Life Is Not A Lesson is an album that examines itself with a lot of tension swelling from within. The latest album from Glitterer (the solo project of Ned Rubin) explores the existence of its creator as well as the creation itself, in an interesting series of explorations and a brilliant display of sure-fire indie rock.
This twelve-track runs at a relatively short runtime, a style that originated from Guided By Voices that completely fits the type of exploration Rubin undergoes in this offering. With a sound profile that’s overall harsh – closer to levels of post-hardcore and shoegaze, the energy keeps building up with each song before dipping down again for the next one. Rubin’s vocal is constantly being strained into reaching his high register with fully belted bursts, driving the point of his lyrics to bare. And with this lyricism filled with metaphysical and philosophical questions, it feels like he’s reaching out to ask the gods, or perhaps himself, and in turn his audience.
“Bodies” opens up with a conviction: “You can put me in the ground / But I’ll still be hanging around”. Hazy guitars and a sharp baseline drives the rhythm home – with melodies that are as catchy as the rest of the album. In “Are You Sure?”, Rubin goes through an episode of doubt that refutes his previous proclamations: “Try so hard but am I ever sure?”. This push and pull dynamic is a theme that emerges constantly in this LP.
Elsewhere, in “How A Song Should Go”, Rubin dives into meta. Headlined by a rudimentary synth riff that more or less serves as the basic building block of the song, he asks: “I’ll never know / Just how a song should go / I don’t like what I wrote”. It’s very easy to pass by these ideas during the first listen, as they are often presented very bare and in plain sight. But as subsequent listens go they slowly reveal themselves, adding a rewarding amount of depth to every repeat.

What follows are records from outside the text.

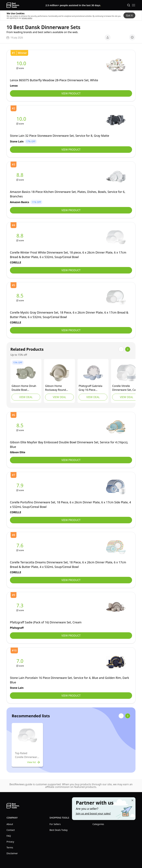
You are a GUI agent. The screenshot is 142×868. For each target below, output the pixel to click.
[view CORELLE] (21, 237)
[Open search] (128, 5)
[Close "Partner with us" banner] (132, 800)
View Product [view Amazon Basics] (71, 210)
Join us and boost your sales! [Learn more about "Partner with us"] (93, 813)
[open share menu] (108, 37)
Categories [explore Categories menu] (98, 824)
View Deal (26, 397)
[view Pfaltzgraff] (93, 373)
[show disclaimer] (132, 37)
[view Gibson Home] (26, 373)
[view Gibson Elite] (21, 427)
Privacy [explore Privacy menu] (10, 841)
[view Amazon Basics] (21, 177)
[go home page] (13, 5)
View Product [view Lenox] (71, 93)
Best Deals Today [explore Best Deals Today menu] (58, 830)
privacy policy (27, 18)
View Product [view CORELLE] (71, 270)
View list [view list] (33, 762)
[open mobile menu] (134, 5)
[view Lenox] (22, 65)
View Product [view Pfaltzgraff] (71, 636)
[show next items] (127, 349)
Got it (129, 15)
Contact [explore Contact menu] (10, 830)
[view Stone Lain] (22, 120)
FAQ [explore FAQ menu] (8, 836)
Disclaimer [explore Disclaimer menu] (12, 853)
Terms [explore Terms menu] (10, 847)
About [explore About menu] (10, 824)
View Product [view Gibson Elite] (71, 460)
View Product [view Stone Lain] (71, 150)
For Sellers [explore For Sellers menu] (55, 824)
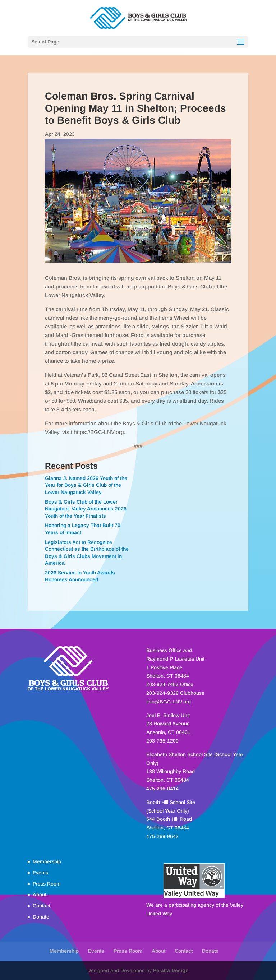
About (40, 894)
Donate (41, 916)
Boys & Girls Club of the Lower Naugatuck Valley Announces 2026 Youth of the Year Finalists (86, 509)
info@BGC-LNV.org (168, 702)
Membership (47, 861)
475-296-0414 (162, 788)
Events (40, 872)
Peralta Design (171, 970)
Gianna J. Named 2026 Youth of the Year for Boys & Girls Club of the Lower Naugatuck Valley (86, 485)
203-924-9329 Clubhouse (175, 693)
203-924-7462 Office (170, 684)
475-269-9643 (162, 836)
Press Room (47, 883)
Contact (41, 905)
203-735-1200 (162, 741)
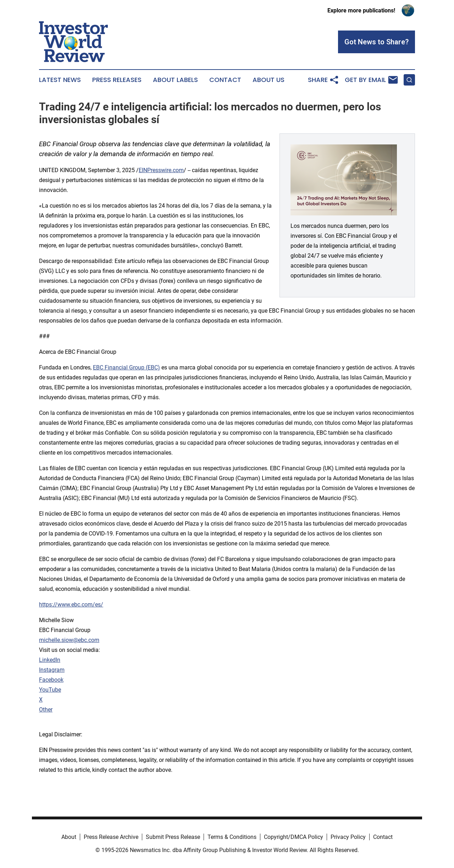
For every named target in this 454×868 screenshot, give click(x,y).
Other (46, 709)
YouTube (50, 690)
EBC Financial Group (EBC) (126, 367)
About (69, 837)
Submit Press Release (173, 837)
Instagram (52, 670)
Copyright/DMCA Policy (293, 837)
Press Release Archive (111, 837)
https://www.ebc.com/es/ (71, 604)
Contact (225, 80)
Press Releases (117, 80)
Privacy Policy (348, 837)
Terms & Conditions (232, 837)
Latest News (60, 80)
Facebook (51, 680)
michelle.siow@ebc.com (69, 640)
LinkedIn (50, 660)
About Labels (175, 80)
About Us (268, 80)
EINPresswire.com (161, 170)
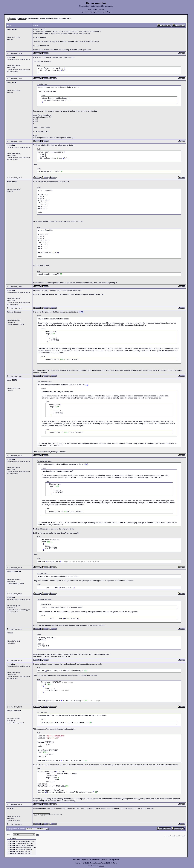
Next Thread (180, 836)
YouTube (113, 863)
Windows (22, 19)
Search (95, 10)
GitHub (108, 863)
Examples (104, 860)
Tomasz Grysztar (95, 863)
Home (89, 10)
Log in (109, 12)
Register (102, 10)
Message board (114, 860)
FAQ (82, 312)
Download (85, 860)
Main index (77, 860)
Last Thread (171, 836)
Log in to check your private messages (93, 12)
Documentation (94, 860)
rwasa (102, 866)
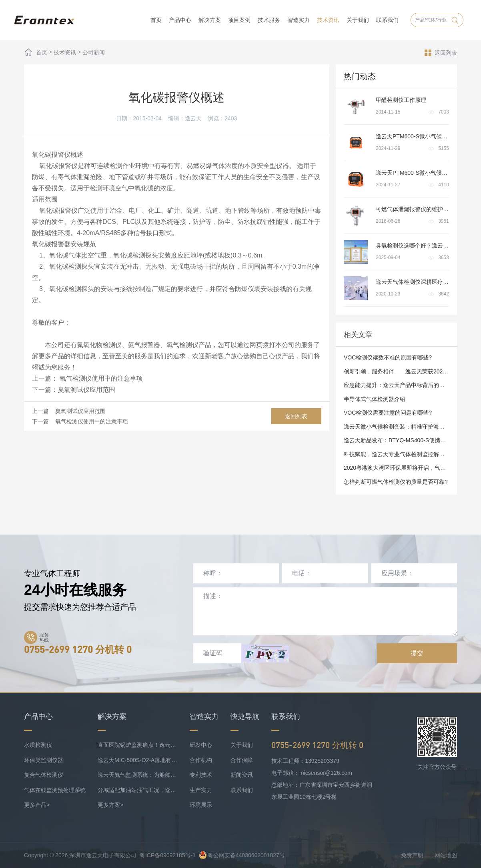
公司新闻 (94, 52)
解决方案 (210, 20)
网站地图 (446, 855)
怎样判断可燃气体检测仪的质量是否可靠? (396, 482)
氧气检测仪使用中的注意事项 (100, 378)
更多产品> (37, 805)
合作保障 (242, 760)
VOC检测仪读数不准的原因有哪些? (388, 357)
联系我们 (387, 20)
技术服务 (269, 20)
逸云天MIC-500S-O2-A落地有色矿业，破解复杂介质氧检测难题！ (138, 760)
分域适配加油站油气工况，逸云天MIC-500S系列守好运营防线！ (138, 790)
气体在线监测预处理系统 (55, 790)
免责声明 (412, 855)
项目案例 (239, 20)
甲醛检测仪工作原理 (401, 100)
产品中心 (180, 20)
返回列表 (441, 52)
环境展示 (201, 805)
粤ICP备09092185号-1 (168, 855)
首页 (156, 20)
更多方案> (110, 805)
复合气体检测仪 (44, 775)
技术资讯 (328, 20)
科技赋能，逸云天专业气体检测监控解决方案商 (403, 454)
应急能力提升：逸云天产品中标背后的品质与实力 (405, 385)
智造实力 (299, 20)
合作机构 (201, 760)
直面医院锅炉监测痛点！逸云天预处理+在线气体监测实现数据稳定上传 (138, 745)
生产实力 (201, 790)
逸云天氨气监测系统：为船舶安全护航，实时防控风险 (138, 775)
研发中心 (201, 745)
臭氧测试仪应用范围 (86, 389)
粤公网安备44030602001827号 (242, 855)
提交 (417, 653)
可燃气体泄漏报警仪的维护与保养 (418, 209)
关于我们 (358, 20)
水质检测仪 (38, 745)
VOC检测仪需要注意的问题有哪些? (388, 413)
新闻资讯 (242, 775)
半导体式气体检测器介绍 (375, 399)
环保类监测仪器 (44, 760)
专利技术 (201, 775)
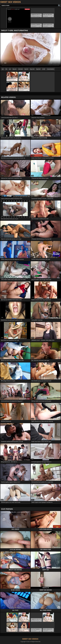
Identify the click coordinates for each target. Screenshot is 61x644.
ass (10, 69)
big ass (14, 69)
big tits (26, 69)
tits (6, 69)
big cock (32, 69)
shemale (20, 69)
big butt (38, 69)
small (44, 69)
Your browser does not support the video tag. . (30, 50)
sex (3, 69)
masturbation (50, 69)
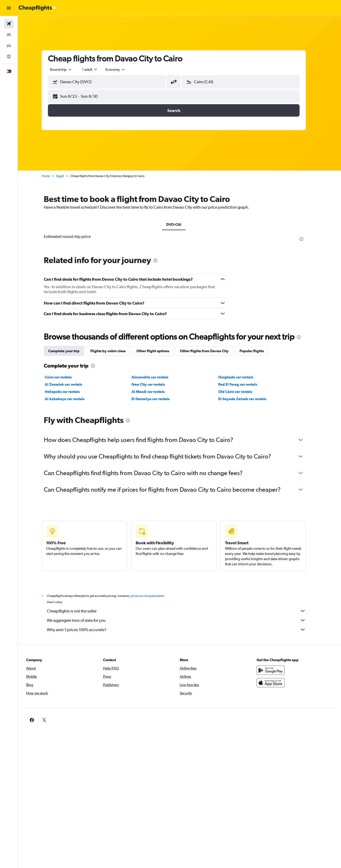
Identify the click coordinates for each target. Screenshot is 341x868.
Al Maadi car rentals (154, 392)
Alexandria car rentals (156, 377)
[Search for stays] (9, 35)
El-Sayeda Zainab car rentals (248, 399)
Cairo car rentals (64, 377)
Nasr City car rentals (154, 384)
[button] (9, 8)
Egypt (66, 176)
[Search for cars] (9, 45)
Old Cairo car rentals (241, 392)
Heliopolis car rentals (68, 392)
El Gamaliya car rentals (156, 399)
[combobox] (67, 69)
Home (52, 176)
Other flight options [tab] (158, 351)
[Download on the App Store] (275, 688)
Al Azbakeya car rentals (70, 399)
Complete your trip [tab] (69, 351)
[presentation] (307, 239)
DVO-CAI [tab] (179, 224)
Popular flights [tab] (257, 351)
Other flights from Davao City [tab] (210, 351)
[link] (266, 726)
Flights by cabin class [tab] (113, 351)
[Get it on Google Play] (275, 676)
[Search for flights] (9, 24)
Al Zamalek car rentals (69, 384)
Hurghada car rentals (241, 377)
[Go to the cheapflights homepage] (38, 8)
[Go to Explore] (9, 56)
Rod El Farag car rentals (243, 384)
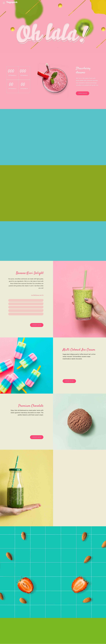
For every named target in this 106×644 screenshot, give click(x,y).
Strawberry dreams (83, 70)
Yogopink (12, 2)
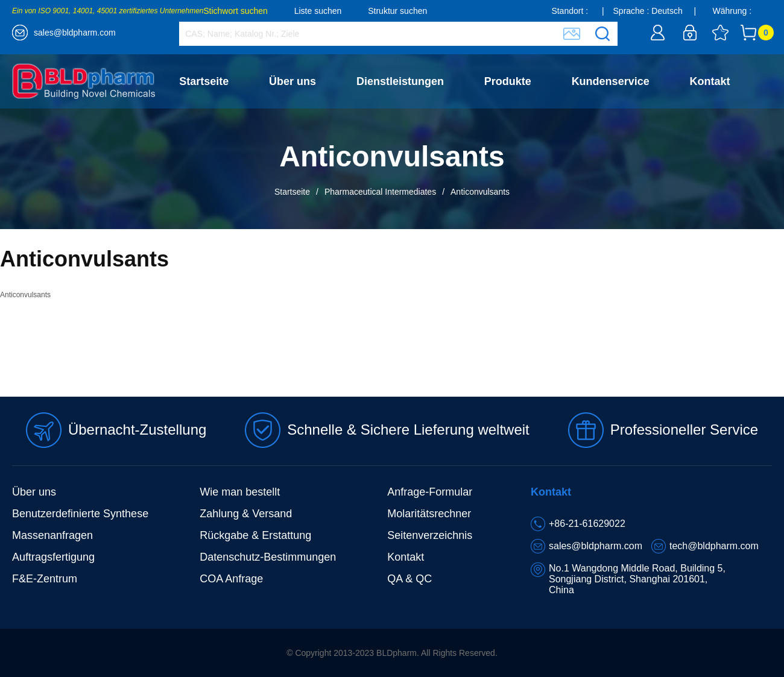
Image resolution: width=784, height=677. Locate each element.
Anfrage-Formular (429, 492)
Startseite (204, 81)
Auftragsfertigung (53, 557)
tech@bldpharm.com (714, 546)
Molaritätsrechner (429, 514)
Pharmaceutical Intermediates (380, 192)
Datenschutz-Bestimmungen (268, 557)
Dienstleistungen (400, 81)
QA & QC (409, 579)
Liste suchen (318, 11)
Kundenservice (610, 81)
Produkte (508, 81)
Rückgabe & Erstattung (255, 535)
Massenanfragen (52, 535)
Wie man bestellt (239, 492)
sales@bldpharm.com (75, 33)
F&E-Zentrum (45, 579)
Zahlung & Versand (245, 514)
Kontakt (710, 81)
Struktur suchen (397, 11)
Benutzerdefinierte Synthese (80, 514)
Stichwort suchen (235, 11)
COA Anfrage (231, 579)
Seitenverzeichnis (429, 535)
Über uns (292, 81)
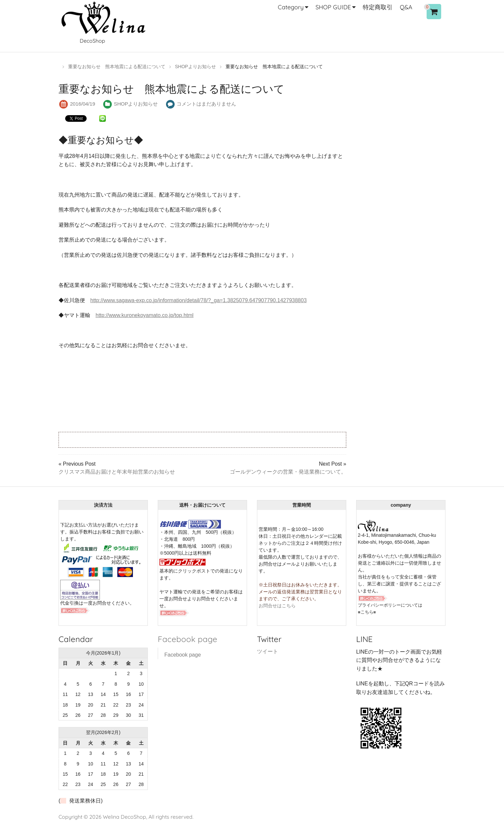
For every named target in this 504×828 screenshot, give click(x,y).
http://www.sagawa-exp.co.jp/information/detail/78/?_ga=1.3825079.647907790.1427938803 (198, 300)
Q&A (406, 7)
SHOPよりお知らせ (136, 104)
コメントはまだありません (206, 104)
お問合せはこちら (277, 606)
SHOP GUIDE (333, 7)
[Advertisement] (139, 439)
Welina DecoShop (124, 817)
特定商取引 (377, 7)
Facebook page (187, 639)
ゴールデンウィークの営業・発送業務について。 (288, 471)
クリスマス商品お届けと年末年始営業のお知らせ (117, 471)
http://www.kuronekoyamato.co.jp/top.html (144, 315)
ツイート (267, 651)
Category (290, 7)
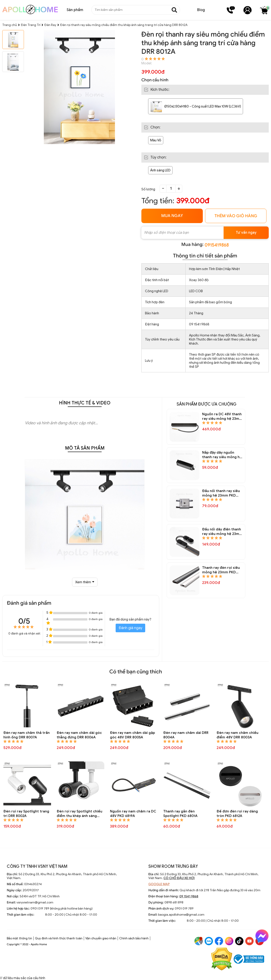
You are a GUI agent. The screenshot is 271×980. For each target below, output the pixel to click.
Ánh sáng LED (160, 170)
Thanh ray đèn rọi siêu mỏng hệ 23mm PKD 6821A (221, 570)
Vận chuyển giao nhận (101, 938)
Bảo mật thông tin (19, 938)
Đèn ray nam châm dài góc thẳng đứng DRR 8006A (79, 735)
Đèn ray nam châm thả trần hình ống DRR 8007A (27, 735)
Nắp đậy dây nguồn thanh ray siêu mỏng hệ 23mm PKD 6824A (222, 455)
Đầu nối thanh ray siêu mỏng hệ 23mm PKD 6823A (221, 493)
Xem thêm (84, 582)
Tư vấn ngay (246, 232)
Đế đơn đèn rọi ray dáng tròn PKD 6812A (237, 813)
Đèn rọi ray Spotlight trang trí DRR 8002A (26, 813)
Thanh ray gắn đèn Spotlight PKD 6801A (180, 813)
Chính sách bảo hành (134, 938)
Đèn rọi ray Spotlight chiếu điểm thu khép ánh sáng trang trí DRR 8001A (80, 813)
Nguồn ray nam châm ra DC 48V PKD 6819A (133, 813)
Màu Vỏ (156, 140)
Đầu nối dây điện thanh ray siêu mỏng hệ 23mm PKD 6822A (222, 531)
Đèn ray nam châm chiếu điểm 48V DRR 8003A (238, 735)
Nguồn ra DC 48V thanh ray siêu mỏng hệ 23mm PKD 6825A (222, 416)
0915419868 (217, 245)
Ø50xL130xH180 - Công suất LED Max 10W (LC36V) (202, 106)
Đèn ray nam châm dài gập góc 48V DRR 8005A (132, 735)
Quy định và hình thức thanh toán (59, 938)
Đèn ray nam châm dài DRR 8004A (186, 735)
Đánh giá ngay (131, 628)
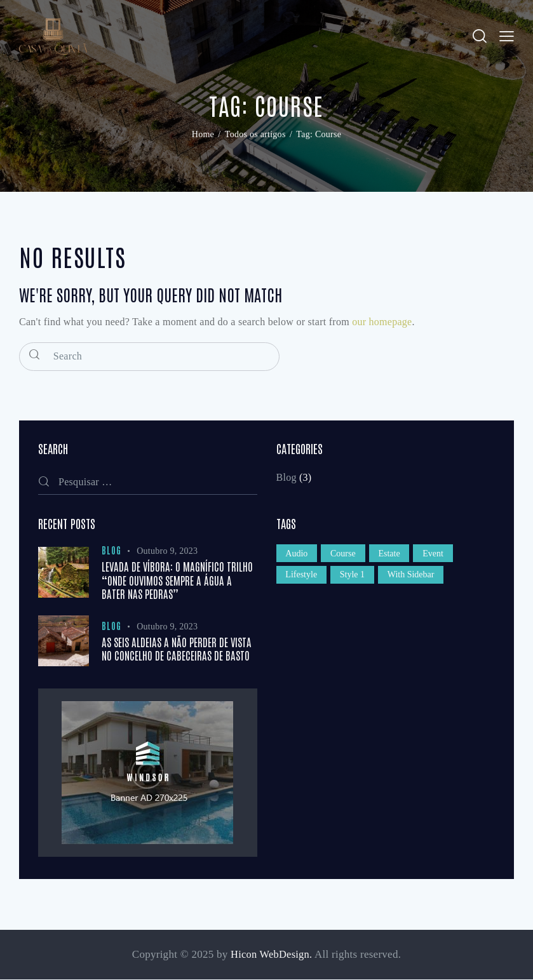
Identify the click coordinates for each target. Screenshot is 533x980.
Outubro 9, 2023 (167, 552)
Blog (287, 478)
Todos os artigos (255, 136)
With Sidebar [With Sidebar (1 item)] (415, 579)
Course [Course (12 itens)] (346, 555)
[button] (506, 37)
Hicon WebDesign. (271, 955)
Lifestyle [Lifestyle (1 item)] (302, 579)
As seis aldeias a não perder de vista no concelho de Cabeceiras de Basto (177, 649)
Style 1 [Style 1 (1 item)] (354, 579)
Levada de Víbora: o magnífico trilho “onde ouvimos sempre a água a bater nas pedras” (177, 581)
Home (203, 136)
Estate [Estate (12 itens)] (393, 555)
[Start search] (35, 356)
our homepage (382, 323)
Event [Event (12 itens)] (438, 555)
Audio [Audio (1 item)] (297, 555)
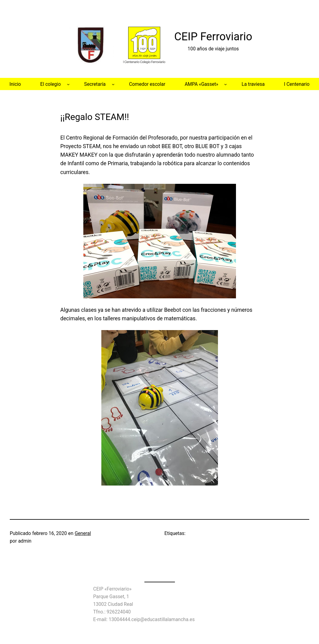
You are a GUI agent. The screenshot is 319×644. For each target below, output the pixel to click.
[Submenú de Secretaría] (113, 84)
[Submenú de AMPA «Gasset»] (225, 84)
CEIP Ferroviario (213, 37)
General (83, 533)
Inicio (15, 84)
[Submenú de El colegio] (68, 84)
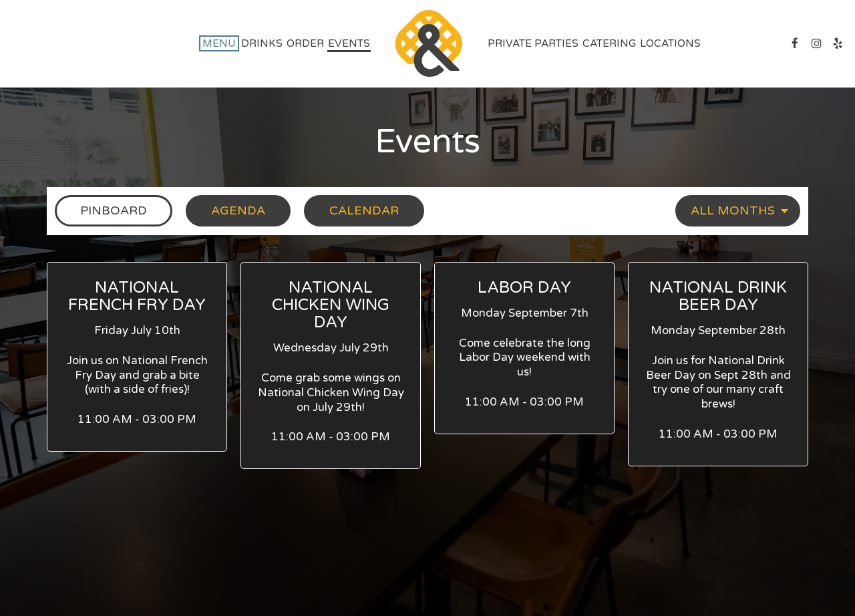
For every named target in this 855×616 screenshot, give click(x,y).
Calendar (351, 210)
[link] (428, 43)
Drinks (262, 43)
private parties (533, 43)
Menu (219, 43)
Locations (670, 43)
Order (305, 43)
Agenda (225, 210)
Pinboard (101, 210)
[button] (137, 357)
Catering (609, 43)
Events (349, 43)
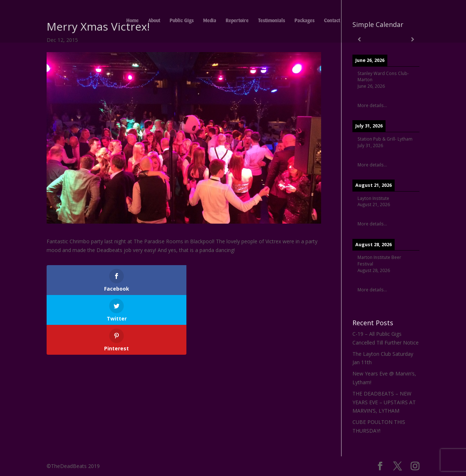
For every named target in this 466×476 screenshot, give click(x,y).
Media (210, 22)
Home (133, 22)
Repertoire (237, 22)
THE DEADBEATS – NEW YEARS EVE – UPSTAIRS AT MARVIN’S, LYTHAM (384, 402)
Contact (332, 22)
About (154, 22)
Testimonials (272, 22)
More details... (372, 105)
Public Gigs (182, 22)
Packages (304, 22)
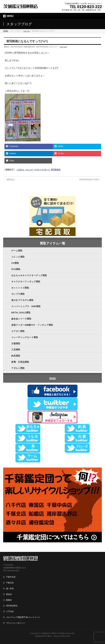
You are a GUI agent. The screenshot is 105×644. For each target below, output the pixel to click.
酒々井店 (10, 588)
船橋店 (9, 600)
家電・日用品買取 (20, 362)
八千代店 (10, 611)
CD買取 (15, 263)
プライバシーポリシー (16, 623)
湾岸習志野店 (12, 606)
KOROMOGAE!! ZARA (90, 180)
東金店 (9, 594)
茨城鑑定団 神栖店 (49, 633)
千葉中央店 (11, 577)
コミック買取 (18, 257)
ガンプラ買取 (18, 294)
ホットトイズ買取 (20, 288)
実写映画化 (56, 170)
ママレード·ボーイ (42, 170)
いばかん (21, 170)
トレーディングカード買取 (25, 337)
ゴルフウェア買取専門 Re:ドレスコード (23, 617)
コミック (63, 47)
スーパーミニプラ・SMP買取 (26, 306)
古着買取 (16, 344)
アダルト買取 (18, 368)
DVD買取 (16, 269)
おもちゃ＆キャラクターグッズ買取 (29, 275)
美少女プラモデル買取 (22, 300)
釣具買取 (16, 356)
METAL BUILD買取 (21, 312)
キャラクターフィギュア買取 (26, 282)
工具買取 (16, 350)
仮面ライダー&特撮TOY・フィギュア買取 (32, 325)
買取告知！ (10, 180)
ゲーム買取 (17, 250)
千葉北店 (10, 582)
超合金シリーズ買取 (21, 319)
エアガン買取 (18, 331)
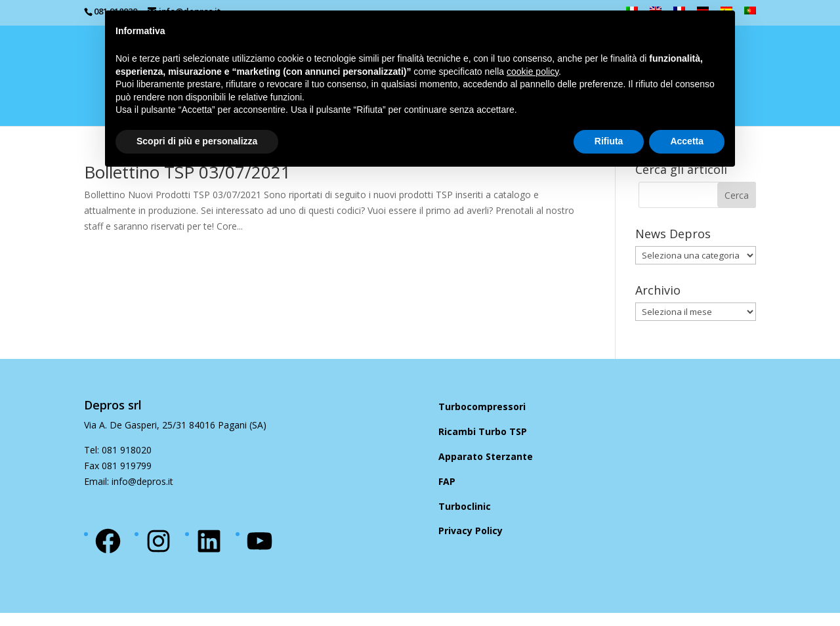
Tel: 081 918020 (117, 449)
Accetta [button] (686, 141)
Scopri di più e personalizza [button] (197, 141)
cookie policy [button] (532, 72)
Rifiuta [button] (609, 141)
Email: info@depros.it (129, 481)
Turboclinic (465, 506)
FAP (447, 481)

While the first half of the album consists of songs with heavy alt-rock, the later ones dive into more experimental sounds. “I Made The Call” is dispersed in a thick layer of textural shoegaze. With everything feeling sharp and ominous as Rubin sings a little more laid-back than usual. Inversely, the closing title track is more minimalist, with every synth, bass and vocal part converging into a greater sum of their parts.
Evocative, poignant and catchy to boot. Life is Not A Lesson is not just an enjoyable listen. It’s an album that asks the listener in its pursuit to learn.